Buradasınız
Ferhat’ın Dönüşümü ve Gürzün Dinmeyen Sesi

Evvel zamanın birinde yaşamış yiğit bir delikanlıdır Ferhat. Amasya’da nakkaşlık yapar, yani sarayların, köşklerin duvarlarını süsler. Şirin’e o denli sevdalı ve işinin o denli ustasıdır ki fırçasından dökülen zarafetin Şirin’e olan duygularının ifadesi olduğu söylenir. Masal bu ya Şirin’in ablası Amasya Sultanı Mehmene Banu da âşık olmuştur delikanlıya! Ferhat’ın kız kardeşiyle evlenmesini istemeyen Sultan, ona yapamayacağını düşündüğü bir iş verir, şehre su getirmesini ister. Ancak bu şekilde kavuşabileceklerini söyler. Bunun için bir dağı delmesi gereken Ferhat işe koyulur. Hemen herkesin bildiği bu uzun hikâyenin nasıl sonlandığını hatırlayalım. Elinde gürzüyle dağı delmeye çalışan Ferhat, Şirin’in öldüğü haberini alınca canına kıyar. Gerçekte halen hayatta olan Şirin ise sevdiğinin öldüğünü duyunca yaşamına son verir.
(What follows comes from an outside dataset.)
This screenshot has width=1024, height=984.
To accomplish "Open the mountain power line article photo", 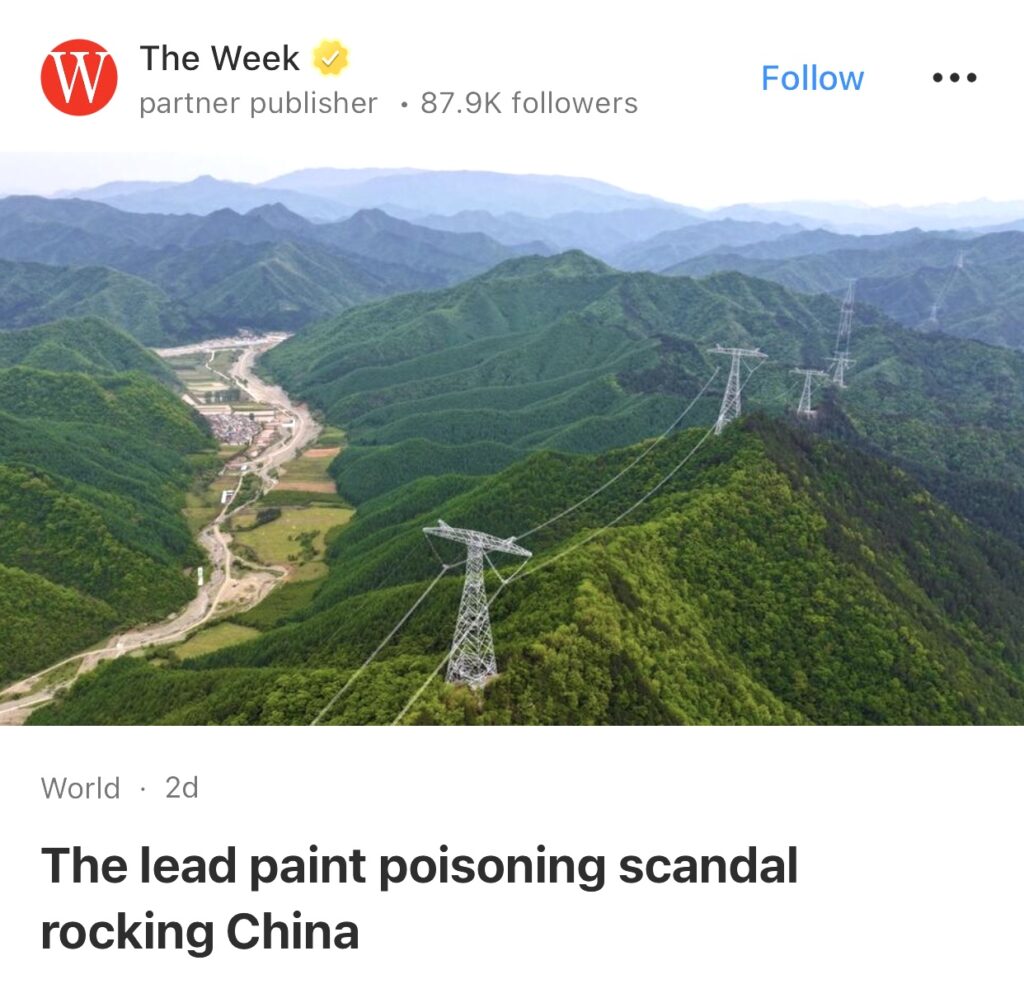I will click(x=512, y=438).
Masallar, hikâyeler, destanlar dilden dile, nesilden nesle aktarılarak meşakkatli bir yolculuktan günümüze uzanırlar. Mesela Ferhat ile Şirin Azerbaycan’da farklı anlatılır, Amasya’da farklı… Halkın sözlü tarihinin, kültürünün parçası olan bu üretimler, her geçtikleri uğrakta değişerek halkın kolektif emeğine dönüşürler. Bu buruk aşk masalı, işçi sınıfının ozanı Nâzım Hikmet’in önüne de gelir. Kaleminin ve bilincinin hüneriyle ona öyle yeni bir son yazar ki Nâzım Usta; muazzam derinlikte yeni bir hikâye çıkar ortaya. Ondan aktaralım:
Sultan tarafından Demirdağ’ı delmeden, delip de şehre su getirmeden Şirin’in serçe parmağını bile göremeyeceği buyrulur Ferhat’a. “Şartınız kabulüm” der o da, Şirin’i için 20 yılını gözden çıkarmış, ölümü bile göze almıştır. On yıl geçer, Demirdağ’ın kalbine Ferhat’ın indirdiği gürzün sesi dinmez. Şehre su getirmek için dağı delen Ferhat’ın ünü Semerkant’a ulaşır, analar-babalar bebeklerini de alıp onu görmek için yola düşerler. Karşı çıkanı da vardır; nakkaşlığı bıraktığı için babası küsmüştür oğluna, kimisi “Saraya damat olacak diye hırs bürümüş gözünü” diye düşünür.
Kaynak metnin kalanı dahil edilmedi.